*Stored data entries*
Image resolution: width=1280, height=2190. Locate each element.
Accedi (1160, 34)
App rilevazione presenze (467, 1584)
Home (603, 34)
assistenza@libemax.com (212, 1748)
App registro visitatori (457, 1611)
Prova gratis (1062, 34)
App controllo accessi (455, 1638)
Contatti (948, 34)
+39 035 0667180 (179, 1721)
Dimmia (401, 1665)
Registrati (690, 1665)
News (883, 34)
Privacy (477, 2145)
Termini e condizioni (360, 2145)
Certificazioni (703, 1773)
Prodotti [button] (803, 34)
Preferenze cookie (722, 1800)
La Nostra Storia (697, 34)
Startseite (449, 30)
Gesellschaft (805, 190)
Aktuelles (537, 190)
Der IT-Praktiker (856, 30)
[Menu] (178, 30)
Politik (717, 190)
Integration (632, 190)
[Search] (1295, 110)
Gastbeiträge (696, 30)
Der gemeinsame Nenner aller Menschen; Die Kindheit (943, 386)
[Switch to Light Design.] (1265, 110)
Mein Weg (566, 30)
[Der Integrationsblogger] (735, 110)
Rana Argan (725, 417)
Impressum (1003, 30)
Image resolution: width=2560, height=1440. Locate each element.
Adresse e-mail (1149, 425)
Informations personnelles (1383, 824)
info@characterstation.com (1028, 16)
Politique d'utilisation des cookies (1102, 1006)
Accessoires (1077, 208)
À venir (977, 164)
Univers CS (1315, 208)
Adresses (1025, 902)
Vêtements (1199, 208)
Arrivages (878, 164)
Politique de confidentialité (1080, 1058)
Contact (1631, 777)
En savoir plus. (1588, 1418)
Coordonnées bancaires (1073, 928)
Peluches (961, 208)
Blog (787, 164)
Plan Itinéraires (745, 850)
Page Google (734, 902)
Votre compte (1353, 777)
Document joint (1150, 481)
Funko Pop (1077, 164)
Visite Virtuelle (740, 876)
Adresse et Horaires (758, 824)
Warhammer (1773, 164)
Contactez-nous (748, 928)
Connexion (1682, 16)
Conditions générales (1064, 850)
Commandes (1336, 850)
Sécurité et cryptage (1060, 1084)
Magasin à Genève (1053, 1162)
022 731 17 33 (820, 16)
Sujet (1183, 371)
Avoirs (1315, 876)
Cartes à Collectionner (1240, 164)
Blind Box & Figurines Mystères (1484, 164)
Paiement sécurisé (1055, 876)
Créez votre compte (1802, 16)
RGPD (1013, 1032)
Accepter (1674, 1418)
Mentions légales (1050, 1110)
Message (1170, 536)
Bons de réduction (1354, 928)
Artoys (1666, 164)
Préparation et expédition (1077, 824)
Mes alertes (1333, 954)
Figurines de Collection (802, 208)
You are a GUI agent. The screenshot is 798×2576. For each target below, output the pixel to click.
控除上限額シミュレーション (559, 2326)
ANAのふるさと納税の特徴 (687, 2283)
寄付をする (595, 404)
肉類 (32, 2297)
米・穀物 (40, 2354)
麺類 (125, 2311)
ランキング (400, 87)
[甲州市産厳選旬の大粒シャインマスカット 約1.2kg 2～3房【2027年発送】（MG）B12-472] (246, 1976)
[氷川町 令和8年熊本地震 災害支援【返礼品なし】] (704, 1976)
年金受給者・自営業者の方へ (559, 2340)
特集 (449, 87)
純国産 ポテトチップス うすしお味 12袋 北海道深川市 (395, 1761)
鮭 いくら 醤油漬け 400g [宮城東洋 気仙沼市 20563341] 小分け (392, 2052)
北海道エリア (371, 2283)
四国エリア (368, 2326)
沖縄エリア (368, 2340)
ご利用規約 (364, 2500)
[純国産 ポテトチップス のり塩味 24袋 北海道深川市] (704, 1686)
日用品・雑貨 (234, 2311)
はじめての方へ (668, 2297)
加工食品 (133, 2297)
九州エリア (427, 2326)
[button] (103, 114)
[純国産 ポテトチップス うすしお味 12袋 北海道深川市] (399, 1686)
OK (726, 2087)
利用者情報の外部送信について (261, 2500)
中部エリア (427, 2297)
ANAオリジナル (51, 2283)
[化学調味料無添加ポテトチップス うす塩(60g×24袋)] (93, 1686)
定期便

*Task instructions*
Report every line in the data above in which the word "Politique" appears.

*Exercise output*
Politique d'utilisation des cookies (1102, 1006)
Politique de confidentialité (1080, 1058)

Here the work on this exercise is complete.